BEGIN

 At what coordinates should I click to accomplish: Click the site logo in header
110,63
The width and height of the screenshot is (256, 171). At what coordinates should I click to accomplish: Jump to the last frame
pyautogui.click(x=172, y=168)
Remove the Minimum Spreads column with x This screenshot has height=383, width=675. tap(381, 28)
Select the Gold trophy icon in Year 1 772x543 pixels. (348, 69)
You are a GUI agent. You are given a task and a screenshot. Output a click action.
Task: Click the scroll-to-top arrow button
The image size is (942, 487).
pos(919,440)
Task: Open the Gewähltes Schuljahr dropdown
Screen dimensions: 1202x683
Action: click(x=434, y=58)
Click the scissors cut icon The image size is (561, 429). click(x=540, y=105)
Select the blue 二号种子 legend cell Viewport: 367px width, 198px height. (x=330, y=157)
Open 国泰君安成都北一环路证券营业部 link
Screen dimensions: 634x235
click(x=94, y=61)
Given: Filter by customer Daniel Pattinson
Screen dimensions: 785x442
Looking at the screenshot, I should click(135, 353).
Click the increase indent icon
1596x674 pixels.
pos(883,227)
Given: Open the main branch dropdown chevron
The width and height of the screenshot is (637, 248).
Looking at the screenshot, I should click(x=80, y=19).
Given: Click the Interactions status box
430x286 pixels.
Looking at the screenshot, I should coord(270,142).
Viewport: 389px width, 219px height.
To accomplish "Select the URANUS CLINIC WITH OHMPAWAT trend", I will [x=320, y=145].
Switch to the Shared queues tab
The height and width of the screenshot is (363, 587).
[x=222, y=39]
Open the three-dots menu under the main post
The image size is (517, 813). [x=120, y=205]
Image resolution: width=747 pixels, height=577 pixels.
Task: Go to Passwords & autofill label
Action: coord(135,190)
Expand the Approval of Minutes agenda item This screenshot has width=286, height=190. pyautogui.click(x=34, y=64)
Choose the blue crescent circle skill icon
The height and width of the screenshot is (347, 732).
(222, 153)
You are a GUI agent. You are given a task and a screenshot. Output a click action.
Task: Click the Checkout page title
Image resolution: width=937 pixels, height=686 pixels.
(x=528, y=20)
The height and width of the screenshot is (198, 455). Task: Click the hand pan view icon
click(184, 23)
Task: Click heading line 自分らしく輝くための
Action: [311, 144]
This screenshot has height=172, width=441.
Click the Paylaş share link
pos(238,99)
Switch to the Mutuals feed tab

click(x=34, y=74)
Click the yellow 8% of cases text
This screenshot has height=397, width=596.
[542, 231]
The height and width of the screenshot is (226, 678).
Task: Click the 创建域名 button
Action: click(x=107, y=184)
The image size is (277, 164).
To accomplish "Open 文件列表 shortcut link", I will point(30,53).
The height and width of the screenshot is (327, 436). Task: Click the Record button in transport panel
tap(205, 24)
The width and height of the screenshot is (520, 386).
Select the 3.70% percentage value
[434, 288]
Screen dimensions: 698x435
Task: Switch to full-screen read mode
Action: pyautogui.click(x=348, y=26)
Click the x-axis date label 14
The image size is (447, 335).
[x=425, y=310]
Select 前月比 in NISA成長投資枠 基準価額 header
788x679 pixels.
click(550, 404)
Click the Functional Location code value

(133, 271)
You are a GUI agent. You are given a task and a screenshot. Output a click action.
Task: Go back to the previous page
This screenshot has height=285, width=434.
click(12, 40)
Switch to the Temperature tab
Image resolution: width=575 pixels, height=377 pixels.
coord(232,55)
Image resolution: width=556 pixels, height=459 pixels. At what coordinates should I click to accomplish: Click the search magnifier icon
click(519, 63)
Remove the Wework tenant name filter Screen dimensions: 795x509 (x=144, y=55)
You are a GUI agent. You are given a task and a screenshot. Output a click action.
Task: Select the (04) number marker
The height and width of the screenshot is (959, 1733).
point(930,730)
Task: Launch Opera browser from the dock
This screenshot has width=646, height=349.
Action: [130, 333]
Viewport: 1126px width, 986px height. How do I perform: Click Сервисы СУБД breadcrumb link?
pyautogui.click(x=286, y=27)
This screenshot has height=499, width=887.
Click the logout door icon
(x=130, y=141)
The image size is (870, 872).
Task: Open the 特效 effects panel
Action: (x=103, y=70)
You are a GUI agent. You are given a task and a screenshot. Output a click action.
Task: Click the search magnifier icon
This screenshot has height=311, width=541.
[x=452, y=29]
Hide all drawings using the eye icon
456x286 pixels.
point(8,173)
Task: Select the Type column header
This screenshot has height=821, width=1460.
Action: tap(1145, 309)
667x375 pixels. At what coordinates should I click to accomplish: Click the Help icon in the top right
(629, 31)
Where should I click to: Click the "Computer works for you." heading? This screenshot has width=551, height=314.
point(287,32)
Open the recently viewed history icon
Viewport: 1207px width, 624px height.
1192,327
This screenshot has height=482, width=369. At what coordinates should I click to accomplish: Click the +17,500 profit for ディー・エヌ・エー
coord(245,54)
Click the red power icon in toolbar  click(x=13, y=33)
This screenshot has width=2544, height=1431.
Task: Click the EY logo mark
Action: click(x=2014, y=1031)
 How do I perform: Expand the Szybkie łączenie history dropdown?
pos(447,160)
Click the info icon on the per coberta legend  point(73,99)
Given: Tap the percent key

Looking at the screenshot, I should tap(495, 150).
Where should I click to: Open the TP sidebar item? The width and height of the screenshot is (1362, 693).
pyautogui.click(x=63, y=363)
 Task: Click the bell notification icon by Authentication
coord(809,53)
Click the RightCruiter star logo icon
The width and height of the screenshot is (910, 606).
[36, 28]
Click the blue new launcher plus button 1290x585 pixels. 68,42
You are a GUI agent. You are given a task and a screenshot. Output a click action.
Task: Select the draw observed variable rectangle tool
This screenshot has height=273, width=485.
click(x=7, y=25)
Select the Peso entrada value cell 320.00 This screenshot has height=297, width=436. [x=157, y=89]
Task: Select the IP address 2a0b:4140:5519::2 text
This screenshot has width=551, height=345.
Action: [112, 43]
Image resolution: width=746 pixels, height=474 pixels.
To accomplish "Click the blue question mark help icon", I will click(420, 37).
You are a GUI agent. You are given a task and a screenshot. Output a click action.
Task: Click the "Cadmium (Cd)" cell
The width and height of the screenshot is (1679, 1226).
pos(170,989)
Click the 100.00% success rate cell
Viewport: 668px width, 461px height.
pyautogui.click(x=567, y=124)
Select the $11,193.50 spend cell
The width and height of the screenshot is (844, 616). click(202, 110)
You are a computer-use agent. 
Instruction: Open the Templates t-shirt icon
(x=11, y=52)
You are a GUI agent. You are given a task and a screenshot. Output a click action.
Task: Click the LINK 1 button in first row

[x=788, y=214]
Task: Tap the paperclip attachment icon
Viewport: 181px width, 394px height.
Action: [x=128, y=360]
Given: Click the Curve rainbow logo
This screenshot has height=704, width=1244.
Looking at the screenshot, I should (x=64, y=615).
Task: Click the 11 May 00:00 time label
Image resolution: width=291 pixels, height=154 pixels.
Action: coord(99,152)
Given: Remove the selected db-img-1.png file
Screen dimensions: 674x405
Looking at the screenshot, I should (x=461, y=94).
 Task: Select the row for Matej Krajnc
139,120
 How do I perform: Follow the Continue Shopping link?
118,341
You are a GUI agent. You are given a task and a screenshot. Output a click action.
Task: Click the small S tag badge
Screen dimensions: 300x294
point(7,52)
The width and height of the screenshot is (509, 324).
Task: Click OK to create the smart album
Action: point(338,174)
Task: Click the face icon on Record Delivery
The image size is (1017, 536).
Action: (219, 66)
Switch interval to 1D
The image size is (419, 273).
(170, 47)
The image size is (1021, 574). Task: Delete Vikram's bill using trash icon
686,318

END

• Goal of the exercise
There is a run of lines above from the one with "Click the scissors" to the one with "Given: Filter by customer Daniel Pattinson"; print exactly that run, both ends included, and nothing else.

• Answer for the task
Click the scissors cut icon The image size is (561, 429). click(x=540, y=105)
Select the blue 二号种子 legend cell Viewport: 367px width, 198px height. (x=330, y=157)
Open 国泰君安成都北一环路证券营业部 link
Screen dimensions: 634x235
click(x=94, y=61)
Given: Filter by customer Daniel Pattinson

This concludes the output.